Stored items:
************

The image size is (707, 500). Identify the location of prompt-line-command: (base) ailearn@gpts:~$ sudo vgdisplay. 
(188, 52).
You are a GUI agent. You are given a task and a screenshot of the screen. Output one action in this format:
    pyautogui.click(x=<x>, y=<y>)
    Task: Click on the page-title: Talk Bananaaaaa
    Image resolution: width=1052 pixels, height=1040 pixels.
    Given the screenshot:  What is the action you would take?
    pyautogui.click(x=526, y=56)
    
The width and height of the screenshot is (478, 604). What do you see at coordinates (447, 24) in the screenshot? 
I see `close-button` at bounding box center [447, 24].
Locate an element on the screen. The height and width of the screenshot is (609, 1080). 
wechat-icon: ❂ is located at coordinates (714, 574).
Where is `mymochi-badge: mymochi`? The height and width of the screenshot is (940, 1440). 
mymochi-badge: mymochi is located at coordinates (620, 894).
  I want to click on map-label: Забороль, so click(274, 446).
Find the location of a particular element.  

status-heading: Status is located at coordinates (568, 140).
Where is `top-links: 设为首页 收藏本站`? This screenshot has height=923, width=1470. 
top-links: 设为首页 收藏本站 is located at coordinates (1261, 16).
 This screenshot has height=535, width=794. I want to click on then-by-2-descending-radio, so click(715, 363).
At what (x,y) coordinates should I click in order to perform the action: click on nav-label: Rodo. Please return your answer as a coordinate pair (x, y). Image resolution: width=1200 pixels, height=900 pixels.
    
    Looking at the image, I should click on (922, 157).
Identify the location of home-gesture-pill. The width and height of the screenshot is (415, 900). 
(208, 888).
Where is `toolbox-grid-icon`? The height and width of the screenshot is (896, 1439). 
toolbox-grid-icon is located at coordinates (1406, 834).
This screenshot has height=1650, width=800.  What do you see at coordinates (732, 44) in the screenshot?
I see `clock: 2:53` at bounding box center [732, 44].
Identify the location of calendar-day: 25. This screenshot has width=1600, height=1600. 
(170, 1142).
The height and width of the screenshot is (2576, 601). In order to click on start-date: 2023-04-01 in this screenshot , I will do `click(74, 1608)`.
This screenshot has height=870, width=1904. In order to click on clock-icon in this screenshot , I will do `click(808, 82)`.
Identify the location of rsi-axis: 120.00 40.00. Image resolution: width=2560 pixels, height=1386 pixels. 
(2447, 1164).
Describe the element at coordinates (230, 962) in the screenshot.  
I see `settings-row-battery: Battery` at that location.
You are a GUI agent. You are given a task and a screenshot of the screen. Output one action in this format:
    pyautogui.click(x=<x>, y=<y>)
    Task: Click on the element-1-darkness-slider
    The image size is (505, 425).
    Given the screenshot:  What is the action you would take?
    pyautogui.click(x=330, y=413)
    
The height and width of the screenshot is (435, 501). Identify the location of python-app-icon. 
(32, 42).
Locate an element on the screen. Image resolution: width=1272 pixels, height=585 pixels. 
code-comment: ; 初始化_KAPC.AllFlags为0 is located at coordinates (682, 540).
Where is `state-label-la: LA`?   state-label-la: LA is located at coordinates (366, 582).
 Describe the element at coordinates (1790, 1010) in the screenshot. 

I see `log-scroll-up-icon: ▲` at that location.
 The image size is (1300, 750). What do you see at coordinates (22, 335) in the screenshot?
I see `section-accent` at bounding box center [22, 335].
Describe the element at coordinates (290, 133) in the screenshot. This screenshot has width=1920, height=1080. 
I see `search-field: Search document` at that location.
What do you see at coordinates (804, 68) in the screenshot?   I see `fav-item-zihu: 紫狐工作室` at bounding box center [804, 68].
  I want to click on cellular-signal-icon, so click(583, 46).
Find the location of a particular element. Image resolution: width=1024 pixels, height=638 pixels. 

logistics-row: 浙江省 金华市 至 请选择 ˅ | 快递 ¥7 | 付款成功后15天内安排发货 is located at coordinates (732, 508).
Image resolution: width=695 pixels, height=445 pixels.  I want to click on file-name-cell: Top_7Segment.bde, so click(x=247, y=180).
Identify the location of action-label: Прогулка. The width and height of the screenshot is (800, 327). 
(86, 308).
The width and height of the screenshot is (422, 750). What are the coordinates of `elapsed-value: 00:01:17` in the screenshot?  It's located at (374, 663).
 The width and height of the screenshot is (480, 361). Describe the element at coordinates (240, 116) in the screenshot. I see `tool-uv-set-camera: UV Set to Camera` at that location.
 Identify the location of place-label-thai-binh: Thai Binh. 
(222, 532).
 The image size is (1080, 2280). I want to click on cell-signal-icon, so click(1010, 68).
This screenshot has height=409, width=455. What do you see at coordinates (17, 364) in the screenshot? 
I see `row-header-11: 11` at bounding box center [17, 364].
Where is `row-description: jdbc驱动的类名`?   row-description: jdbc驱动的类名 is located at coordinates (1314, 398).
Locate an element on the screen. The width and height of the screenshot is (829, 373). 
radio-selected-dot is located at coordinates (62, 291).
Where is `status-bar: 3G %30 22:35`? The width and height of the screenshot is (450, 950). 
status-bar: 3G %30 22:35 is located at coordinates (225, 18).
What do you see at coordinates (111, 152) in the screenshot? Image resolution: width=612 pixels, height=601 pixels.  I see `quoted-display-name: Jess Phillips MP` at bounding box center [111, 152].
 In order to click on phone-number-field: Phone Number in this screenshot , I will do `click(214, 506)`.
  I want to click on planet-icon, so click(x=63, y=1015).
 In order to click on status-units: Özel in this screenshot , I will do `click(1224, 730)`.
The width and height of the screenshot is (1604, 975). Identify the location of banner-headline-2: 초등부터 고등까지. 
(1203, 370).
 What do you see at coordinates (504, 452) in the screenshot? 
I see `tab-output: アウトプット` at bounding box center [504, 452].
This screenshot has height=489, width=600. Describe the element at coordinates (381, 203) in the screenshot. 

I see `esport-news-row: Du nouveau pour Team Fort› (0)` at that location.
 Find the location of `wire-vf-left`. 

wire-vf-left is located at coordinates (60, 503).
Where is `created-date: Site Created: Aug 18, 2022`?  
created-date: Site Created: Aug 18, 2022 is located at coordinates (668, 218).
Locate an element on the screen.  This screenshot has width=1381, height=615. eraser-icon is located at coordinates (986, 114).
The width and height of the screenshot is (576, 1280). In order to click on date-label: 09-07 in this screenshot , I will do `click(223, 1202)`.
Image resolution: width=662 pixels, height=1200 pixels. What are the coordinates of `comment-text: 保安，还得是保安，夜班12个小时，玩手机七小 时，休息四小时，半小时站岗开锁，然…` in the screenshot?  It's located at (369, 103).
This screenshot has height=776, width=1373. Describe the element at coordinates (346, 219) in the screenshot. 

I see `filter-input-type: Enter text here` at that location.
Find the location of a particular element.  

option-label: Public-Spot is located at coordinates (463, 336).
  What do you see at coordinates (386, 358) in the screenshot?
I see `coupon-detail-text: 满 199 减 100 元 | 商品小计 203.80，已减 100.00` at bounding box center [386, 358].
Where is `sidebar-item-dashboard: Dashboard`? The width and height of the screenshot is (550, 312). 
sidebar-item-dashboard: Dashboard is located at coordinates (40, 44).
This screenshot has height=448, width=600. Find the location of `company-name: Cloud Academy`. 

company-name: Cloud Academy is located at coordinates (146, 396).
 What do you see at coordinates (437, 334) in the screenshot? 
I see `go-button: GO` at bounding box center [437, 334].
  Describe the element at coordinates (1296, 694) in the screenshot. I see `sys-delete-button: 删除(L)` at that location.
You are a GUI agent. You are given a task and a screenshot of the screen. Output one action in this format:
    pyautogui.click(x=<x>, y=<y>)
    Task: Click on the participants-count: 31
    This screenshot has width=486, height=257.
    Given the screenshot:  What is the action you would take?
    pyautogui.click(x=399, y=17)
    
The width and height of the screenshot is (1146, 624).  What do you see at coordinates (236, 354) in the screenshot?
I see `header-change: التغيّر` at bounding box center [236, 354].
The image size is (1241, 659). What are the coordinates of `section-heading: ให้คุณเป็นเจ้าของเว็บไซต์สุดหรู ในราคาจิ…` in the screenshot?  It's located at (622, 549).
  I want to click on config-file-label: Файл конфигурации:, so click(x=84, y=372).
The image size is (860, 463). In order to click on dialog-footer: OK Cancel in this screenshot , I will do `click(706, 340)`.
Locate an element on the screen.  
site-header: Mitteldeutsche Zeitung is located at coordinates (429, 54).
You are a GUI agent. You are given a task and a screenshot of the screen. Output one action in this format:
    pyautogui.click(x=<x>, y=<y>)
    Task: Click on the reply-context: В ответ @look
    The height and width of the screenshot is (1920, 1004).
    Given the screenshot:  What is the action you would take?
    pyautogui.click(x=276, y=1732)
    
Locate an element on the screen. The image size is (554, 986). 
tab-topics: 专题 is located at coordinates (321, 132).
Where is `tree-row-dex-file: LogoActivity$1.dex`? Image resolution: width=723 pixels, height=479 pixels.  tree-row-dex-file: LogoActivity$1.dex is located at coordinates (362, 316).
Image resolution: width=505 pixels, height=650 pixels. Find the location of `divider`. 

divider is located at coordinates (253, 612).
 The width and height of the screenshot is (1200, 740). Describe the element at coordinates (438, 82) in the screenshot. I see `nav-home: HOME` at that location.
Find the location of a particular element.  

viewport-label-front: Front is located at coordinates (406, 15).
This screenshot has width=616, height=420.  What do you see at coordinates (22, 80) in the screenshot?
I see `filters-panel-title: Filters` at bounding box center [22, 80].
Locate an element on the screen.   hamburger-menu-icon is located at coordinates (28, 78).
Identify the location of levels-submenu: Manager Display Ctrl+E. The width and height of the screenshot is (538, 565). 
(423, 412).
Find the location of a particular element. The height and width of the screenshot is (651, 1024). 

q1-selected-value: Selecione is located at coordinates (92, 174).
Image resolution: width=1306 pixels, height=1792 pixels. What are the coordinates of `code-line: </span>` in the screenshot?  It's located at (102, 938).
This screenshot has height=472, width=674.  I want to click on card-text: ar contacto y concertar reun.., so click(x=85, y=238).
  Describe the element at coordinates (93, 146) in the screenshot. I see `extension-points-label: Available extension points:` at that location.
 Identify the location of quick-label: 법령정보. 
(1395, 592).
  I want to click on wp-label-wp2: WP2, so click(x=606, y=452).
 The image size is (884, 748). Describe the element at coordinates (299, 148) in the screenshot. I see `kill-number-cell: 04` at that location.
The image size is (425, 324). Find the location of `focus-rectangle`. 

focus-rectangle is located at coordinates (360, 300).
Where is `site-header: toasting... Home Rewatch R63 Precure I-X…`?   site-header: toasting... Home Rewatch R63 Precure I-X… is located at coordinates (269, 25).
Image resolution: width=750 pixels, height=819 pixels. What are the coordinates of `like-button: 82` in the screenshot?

************

◆ **Problem to solve**:
Update the part of the rows that opens with the line containing "This screenshot has height=409, width=455." and closes with the line containing "Du nouveau pour", replacing "screenshot" with "screen capture" and keeping everything else the same.

◆ **Problem solution**:
This screen capture has height=409, width=455. What do you see at coordinates (17, 364) in the screen capture? 
I see `row-header-11: 11` at bounding box center [17, 364].
Where is `row-description: jdbc驱动的类名`?   row-description: jdbc驱动的类名 is located at coordinates (1314, 398).
Locate an element on the screen. The width and height of the screen capture is (829, 373). 
radio-selected-dot is located at coordinates (62, 291).
Where is `status-bar: 3G %30 22:35`? The width and height of the screen capture is (450, 950). 
status-bar: 3G %30 22:35 is located at coordinates (225, 18).
What do you see at coordinates (111, 152) in the screen capture? Image resolution: width=612 pixels, height=601 pixels.  I see `quoted-display-name: Jess Phillips MP` at bounding box center [111, 152].
 In order to click on phone-number-field: Phone Number in this screen capture , I will do `click(214, 506)`.
  I want to click on planet-icon, so click(x=63, y=1015).
 In order to click on status-units: Özel in this screen capture , I will do `click(1224, 730)`.
The width and height of the screen capture is (1604, 975). Identify the location of banner-headline-2: 초등부터 고등까지. 
(1203, 370).
 What do you see at coordinates (504, 452) in the screen capture? 
I see `tab-output: アウトプット` at bounding box center [504, 452].
This screen capture has height=489, width=600. Describe the element at coordinates (381, 203) in the screen capture. 

I see `esport-news-row: Du nouveau pour Team Fort› (0)` at that location.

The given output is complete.